Children's voices can be heard on campus. 20 pupils from the Oberschule Edewecht secondary school sing tightly packed together on the stage of the Unikum university theatre. Piano, bandoneon, bassoon, violin, cello, double bass: a small professional orchestra with musicians from the Orchestra Academy of the Oldenburg State Theatre also performs, as do professional adult singers from the independent scene. In the background, university students are working on the costumes and set design: seagulls, a poltergeist, a lighthouse including a keeper and an aunt in a flower costume are all visible.

It is mid-April and the intensive rehearsal weekend is currently underway for two performances in May, in Edewecht and on the island of Helgoland. A total of around 40 participants will then present the children's opera "The Lighthouse on the Lobster Cliffs". The speciality: The children sing in Low German - although very few of them have any previous experience of the regional language.

Low German opera for children: a novelty

"It appealed to us to be active in a genre that hardly exists in this form," explains Volker Schindel, director and artistic assistant at the Institute of Music with a focus on "Music, Scene and Theatre". Project leader Nils Braun, who also wrote the libretto, emphasises: "We want to show that children's opera can also be performed in Low German."

"A web of stories and humour unfolds in a poetic, clear stage language that allows the past to breathe in the present," says Joaquín Alem, who composed the music for the children's opera. The performance was inspired by the children's book of the same name by German author James Krüss, published in 1956. He would have been 100 years old this year. The opera tells the story of a lighthouse that stands in the North Sea not far from the island of Heligoland. It promises orientation and a view that reaches further than the next storm. The themes: the sea, memories, loss and hope.

Students support the music project

Preparations have been underway since the start of the 2025/26 school year. Nine student teachers from the University of Oldenburg are supporting the production from the initial musical ideas to rehearsals and the performance. Among other things, they have been meeting once a week with the children from Years 5 and 6 at their school in Edewecht.
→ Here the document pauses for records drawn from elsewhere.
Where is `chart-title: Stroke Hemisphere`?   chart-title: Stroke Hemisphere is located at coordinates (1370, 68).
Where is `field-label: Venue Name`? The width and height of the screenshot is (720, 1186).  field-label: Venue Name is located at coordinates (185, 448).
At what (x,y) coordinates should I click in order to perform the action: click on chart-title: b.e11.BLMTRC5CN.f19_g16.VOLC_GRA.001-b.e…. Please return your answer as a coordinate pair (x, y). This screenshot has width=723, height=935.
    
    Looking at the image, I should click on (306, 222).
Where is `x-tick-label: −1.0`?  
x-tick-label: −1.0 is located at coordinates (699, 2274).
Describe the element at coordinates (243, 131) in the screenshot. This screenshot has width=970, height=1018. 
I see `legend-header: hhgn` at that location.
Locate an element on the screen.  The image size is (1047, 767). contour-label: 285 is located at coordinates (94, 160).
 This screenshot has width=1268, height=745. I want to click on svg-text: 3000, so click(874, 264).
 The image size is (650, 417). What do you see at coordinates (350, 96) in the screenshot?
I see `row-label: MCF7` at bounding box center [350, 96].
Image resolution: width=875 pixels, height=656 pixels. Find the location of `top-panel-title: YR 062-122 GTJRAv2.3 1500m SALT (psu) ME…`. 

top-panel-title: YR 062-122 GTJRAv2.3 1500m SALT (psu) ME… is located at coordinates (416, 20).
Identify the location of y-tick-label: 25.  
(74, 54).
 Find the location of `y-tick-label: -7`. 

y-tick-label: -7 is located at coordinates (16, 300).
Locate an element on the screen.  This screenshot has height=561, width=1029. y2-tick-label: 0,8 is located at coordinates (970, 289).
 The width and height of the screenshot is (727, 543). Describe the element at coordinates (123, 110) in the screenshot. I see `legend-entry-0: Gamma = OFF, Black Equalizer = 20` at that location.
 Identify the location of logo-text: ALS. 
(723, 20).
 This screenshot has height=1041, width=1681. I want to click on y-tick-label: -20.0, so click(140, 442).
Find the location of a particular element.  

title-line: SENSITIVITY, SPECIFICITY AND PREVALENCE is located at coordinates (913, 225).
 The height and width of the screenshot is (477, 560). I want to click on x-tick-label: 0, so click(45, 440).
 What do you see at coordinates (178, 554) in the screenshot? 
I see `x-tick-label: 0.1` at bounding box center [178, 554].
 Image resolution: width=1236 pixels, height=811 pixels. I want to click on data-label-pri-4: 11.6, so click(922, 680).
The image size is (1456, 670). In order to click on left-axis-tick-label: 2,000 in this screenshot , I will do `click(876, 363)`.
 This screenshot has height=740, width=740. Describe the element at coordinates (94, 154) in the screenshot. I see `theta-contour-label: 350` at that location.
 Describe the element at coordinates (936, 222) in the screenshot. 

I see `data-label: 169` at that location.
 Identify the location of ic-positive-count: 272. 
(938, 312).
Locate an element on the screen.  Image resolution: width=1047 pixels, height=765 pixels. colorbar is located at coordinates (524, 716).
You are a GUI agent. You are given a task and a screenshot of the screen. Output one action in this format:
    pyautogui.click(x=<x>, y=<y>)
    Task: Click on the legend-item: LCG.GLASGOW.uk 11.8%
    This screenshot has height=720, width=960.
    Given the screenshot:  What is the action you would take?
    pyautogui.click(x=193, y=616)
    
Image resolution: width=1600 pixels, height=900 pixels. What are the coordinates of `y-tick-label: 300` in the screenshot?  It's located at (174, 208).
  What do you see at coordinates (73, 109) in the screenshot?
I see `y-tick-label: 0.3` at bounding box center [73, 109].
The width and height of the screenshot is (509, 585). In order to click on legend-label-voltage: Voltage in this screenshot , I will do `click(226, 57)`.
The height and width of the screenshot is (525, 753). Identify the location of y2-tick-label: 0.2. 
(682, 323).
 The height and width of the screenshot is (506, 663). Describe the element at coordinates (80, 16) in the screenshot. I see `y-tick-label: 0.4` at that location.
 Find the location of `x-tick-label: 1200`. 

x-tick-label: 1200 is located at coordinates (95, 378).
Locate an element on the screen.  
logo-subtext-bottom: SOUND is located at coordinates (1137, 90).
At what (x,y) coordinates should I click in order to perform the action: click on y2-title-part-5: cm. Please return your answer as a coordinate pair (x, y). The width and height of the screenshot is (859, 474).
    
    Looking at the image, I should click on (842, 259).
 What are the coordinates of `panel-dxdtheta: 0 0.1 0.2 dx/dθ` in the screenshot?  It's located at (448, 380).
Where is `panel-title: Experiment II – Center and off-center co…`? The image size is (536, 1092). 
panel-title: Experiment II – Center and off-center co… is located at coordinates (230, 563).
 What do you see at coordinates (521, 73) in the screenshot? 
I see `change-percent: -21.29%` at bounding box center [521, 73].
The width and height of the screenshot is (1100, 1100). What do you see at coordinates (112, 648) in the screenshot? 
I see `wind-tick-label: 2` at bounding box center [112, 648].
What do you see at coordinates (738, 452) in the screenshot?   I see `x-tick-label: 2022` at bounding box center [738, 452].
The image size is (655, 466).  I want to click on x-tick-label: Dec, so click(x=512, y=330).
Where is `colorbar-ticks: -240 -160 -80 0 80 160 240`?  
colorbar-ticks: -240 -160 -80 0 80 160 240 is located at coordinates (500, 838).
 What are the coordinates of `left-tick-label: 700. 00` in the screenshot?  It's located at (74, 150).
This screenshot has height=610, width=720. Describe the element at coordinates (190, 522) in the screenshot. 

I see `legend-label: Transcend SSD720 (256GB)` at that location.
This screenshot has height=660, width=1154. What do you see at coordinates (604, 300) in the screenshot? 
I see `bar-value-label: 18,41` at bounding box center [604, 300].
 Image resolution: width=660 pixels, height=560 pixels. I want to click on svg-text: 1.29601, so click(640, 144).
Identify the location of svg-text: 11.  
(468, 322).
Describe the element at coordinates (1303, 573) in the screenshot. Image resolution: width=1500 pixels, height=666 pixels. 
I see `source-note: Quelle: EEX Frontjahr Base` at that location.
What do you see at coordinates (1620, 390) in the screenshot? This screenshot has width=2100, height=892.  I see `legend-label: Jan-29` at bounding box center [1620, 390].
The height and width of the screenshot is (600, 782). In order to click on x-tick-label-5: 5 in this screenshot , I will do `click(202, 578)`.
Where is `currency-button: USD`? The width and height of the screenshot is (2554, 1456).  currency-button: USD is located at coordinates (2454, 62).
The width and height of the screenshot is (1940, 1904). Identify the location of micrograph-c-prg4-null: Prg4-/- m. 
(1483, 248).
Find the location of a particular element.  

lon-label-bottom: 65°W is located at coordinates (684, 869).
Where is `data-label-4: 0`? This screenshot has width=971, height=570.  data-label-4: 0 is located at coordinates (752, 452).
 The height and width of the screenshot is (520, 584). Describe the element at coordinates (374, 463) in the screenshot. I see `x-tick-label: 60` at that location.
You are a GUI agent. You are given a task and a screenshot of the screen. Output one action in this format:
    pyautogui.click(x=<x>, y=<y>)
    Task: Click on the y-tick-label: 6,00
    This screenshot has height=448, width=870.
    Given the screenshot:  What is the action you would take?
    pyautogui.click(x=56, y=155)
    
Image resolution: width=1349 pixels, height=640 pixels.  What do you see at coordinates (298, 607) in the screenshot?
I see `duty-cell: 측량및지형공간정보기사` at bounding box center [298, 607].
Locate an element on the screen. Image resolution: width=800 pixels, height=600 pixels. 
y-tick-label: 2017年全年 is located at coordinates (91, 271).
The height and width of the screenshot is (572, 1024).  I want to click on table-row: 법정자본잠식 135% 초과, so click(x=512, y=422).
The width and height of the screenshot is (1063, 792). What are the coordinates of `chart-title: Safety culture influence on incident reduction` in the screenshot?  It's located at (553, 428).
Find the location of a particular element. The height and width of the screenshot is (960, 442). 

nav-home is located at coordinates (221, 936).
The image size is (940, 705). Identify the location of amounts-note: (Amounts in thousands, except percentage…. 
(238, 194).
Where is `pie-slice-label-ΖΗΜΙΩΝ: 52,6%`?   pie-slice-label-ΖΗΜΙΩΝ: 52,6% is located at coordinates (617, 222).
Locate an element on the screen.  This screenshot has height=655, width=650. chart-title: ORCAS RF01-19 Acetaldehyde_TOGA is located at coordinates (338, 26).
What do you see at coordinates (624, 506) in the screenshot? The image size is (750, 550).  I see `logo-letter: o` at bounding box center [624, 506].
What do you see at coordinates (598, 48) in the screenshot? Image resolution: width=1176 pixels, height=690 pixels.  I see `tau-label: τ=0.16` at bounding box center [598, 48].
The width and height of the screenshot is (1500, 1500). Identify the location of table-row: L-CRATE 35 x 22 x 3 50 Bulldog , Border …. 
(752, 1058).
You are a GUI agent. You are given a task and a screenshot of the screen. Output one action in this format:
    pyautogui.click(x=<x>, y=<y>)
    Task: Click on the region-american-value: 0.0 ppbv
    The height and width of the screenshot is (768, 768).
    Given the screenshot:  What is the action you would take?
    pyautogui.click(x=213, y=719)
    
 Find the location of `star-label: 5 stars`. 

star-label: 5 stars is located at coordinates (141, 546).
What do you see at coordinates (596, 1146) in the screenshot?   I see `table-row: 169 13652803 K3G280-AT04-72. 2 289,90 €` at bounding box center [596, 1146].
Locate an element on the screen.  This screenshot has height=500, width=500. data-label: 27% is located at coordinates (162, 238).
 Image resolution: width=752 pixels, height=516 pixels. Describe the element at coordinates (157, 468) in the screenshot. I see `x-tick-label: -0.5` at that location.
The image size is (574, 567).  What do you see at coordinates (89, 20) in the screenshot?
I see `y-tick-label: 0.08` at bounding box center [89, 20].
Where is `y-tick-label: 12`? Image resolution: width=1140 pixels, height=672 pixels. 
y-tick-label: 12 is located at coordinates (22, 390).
On Tuesdays, in the 7th and 8th lessons, it was then a case of encouraging them to memorise the lyrics, rehearse their singing and rehearse their movements.

"It's really great to see the results here for the first time, to see the children standing on stage with professional musicians and singing confidently in Low German," says student Greetje-Theda Witzel, who was involved in the artistic creation process from the very beginning and also worked on the Low German choral version. Even though it's only the rehearsal weekend, she already has goosebumps, she says.

The Dr Hildegard Schnetkamp Foundation is the source of ideas and supporter of this special joint production. "It is important to us to combine contemporary musical endeavours with regional culture in northern Germany," says Managing Director Birgit Popien. At the same time, the aim is to get children and young people interested in music in general and opera in particular. For many of the pupils involved, this is their first intensive encounter with the genre.